## What is needed
Spot each line in the records below where the word "computer" occurs, then copy it.

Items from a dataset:
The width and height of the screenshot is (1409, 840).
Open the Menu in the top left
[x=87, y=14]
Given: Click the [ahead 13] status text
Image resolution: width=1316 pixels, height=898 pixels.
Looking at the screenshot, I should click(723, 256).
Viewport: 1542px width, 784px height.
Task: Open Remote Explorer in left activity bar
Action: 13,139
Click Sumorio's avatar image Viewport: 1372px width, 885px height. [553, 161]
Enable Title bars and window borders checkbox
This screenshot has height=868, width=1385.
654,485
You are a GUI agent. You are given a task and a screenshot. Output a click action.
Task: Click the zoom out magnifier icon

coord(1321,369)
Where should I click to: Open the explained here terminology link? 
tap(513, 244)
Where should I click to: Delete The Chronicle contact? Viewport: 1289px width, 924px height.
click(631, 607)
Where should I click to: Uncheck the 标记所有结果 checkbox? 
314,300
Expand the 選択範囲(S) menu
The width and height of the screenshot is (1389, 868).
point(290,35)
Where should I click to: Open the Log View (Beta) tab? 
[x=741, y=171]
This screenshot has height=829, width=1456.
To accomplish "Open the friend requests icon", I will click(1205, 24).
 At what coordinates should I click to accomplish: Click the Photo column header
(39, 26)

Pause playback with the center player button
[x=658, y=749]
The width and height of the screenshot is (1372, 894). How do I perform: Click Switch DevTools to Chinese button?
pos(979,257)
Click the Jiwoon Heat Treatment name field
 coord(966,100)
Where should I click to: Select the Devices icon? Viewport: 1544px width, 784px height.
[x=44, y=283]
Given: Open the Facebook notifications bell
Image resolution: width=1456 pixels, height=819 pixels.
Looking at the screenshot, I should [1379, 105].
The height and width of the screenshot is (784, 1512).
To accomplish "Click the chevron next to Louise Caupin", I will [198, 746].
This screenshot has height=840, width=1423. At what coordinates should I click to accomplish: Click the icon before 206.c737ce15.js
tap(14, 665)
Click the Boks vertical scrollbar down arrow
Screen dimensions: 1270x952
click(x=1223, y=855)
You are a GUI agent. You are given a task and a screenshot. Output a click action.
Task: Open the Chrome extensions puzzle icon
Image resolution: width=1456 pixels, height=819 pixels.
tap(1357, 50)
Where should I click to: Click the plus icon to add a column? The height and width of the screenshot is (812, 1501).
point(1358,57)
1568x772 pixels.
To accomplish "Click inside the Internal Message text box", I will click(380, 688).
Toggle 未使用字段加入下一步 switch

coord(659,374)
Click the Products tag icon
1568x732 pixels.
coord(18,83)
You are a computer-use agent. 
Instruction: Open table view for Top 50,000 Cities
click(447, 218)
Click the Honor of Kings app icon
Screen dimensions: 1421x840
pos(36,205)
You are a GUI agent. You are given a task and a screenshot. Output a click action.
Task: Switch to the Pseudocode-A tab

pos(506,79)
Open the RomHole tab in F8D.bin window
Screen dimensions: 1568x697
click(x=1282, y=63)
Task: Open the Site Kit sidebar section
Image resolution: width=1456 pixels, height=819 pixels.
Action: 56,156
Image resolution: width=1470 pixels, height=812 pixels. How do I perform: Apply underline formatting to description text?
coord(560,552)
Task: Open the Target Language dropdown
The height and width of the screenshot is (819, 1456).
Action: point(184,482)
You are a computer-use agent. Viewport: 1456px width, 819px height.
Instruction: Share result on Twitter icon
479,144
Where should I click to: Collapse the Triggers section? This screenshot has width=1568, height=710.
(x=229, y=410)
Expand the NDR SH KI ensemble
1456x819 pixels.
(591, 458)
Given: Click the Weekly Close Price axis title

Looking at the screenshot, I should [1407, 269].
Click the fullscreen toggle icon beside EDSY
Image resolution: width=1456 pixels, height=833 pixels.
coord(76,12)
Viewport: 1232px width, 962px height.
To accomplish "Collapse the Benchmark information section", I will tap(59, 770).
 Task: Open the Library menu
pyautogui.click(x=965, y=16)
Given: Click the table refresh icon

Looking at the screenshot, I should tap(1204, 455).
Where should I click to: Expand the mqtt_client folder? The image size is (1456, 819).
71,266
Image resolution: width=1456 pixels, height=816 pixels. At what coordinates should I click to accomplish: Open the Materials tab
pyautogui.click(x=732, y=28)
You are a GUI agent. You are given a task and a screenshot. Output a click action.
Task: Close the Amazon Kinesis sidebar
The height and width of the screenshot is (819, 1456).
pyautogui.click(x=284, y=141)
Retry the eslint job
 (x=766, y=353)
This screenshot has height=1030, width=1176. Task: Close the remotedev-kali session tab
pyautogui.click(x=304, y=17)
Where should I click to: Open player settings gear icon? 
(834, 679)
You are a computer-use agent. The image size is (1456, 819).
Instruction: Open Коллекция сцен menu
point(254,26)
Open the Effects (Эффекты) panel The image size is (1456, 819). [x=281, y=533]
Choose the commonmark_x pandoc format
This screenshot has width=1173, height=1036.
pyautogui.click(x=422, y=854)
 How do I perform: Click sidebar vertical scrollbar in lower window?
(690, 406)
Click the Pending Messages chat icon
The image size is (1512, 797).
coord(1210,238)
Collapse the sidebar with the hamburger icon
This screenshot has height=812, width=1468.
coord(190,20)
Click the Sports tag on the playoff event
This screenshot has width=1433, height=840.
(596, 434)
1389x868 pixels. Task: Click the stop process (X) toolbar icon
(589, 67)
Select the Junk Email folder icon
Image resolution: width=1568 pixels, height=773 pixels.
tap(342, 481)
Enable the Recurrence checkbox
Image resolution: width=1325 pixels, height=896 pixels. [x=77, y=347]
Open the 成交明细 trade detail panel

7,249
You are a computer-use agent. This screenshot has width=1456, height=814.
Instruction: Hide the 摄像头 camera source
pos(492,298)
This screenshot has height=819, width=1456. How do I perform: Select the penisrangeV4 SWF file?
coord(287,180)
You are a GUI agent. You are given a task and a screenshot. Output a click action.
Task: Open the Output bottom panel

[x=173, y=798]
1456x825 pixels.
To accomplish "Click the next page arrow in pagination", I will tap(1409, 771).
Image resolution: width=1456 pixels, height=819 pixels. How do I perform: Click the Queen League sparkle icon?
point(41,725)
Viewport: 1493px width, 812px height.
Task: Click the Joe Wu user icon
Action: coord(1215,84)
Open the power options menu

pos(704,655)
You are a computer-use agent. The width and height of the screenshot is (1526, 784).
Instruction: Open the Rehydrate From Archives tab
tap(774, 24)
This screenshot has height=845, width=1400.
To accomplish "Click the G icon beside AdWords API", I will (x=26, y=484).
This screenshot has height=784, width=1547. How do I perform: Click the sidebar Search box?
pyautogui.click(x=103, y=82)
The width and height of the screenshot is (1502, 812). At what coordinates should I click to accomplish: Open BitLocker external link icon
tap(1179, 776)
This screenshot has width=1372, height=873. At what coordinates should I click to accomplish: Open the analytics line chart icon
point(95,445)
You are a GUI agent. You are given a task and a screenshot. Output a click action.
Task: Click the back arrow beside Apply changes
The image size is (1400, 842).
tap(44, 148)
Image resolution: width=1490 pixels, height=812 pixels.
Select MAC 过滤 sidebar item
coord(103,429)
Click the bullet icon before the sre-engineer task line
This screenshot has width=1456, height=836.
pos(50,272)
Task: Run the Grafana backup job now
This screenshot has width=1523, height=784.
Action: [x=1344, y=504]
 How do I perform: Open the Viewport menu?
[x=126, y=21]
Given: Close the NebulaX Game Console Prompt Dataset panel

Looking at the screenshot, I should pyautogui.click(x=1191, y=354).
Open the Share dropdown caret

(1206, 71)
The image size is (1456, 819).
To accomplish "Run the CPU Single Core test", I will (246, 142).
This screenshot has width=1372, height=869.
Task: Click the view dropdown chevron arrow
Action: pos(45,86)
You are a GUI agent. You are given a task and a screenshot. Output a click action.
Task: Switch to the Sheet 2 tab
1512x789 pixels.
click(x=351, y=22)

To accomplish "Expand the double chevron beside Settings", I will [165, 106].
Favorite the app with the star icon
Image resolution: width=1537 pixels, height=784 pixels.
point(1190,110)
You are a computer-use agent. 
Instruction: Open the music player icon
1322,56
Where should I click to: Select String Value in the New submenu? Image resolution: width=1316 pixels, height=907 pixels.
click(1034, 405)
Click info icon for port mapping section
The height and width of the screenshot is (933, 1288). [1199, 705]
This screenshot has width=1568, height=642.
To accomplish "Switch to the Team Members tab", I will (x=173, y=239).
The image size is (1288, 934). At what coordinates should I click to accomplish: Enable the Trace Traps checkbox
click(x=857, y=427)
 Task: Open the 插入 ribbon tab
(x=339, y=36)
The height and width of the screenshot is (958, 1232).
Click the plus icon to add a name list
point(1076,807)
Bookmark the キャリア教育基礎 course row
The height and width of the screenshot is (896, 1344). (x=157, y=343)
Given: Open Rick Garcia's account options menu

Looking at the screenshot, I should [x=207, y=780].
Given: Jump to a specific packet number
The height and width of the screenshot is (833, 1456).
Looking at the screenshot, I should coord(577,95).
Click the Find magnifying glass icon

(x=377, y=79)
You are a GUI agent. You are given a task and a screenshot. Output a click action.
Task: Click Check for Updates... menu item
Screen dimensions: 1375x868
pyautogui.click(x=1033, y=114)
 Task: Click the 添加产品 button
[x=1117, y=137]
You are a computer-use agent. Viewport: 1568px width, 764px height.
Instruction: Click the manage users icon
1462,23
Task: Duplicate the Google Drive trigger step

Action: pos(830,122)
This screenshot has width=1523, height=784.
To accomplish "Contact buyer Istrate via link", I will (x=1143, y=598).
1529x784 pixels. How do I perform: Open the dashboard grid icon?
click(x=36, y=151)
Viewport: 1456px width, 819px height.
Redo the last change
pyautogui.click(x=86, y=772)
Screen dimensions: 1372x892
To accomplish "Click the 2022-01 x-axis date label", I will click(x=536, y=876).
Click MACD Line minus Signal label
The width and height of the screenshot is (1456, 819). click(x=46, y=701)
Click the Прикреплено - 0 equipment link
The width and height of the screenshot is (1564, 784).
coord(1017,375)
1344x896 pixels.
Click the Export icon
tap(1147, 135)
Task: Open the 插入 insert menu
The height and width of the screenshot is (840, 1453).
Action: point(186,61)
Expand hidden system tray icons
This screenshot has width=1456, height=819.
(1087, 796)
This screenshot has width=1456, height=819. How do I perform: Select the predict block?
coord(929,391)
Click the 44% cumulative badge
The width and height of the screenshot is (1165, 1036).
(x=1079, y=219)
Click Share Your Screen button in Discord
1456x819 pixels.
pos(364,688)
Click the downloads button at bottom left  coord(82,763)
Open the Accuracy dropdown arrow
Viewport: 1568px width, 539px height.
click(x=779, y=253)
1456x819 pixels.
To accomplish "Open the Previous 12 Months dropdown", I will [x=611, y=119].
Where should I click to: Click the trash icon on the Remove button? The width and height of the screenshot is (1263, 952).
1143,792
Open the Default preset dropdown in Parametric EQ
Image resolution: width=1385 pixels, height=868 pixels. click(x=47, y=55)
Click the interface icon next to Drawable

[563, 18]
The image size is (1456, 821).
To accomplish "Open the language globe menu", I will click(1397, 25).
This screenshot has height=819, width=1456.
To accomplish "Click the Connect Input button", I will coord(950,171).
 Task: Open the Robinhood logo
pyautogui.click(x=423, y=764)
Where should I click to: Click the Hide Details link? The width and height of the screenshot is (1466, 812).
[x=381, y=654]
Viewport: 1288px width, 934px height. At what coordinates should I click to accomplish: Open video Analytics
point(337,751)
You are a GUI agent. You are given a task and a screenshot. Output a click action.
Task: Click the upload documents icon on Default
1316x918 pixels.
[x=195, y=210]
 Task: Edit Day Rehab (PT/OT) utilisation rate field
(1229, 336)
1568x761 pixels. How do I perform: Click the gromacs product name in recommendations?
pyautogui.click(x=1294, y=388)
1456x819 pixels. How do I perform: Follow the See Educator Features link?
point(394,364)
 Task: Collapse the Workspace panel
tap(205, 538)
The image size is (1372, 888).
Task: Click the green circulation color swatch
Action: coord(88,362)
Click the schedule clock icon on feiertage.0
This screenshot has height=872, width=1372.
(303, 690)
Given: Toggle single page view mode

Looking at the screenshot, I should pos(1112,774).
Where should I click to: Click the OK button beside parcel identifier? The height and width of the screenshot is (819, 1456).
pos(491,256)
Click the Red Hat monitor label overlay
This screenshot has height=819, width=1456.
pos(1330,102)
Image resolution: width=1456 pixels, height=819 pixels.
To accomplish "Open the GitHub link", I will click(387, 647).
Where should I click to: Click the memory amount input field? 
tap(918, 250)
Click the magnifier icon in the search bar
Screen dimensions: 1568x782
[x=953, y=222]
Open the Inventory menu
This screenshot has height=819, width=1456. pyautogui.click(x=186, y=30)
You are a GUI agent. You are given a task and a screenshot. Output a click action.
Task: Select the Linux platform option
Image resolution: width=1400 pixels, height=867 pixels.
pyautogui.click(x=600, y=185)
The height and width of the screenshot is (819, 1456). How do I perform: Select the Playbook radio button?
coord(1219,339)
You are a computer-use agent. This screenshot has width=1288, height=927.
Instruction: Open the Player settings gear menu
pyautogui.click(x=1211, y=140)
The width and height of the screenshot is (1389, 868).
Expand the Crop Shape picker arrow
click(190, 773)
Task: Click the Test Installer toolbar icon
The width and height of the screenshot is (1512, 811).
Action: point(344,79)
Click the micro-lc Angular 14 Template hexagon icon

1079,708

## Solved problem
You are a computer-use agent. 
You are a computer-use agent. Viewport: 1456px width, 819px height.
You are a computer-use agent. The image size is (1456, 819).
You are a computer-use agent. This screenshot has width=1456, height=814.
You are a computer-use agent. The width and height of the screenshot is (1526, 784).
You are a computer-use agent. 
You are a computer-use agent. Viewport: 1568px width, 764px height.
You are a computer-use agent. This screenshot has width=1288, height=927.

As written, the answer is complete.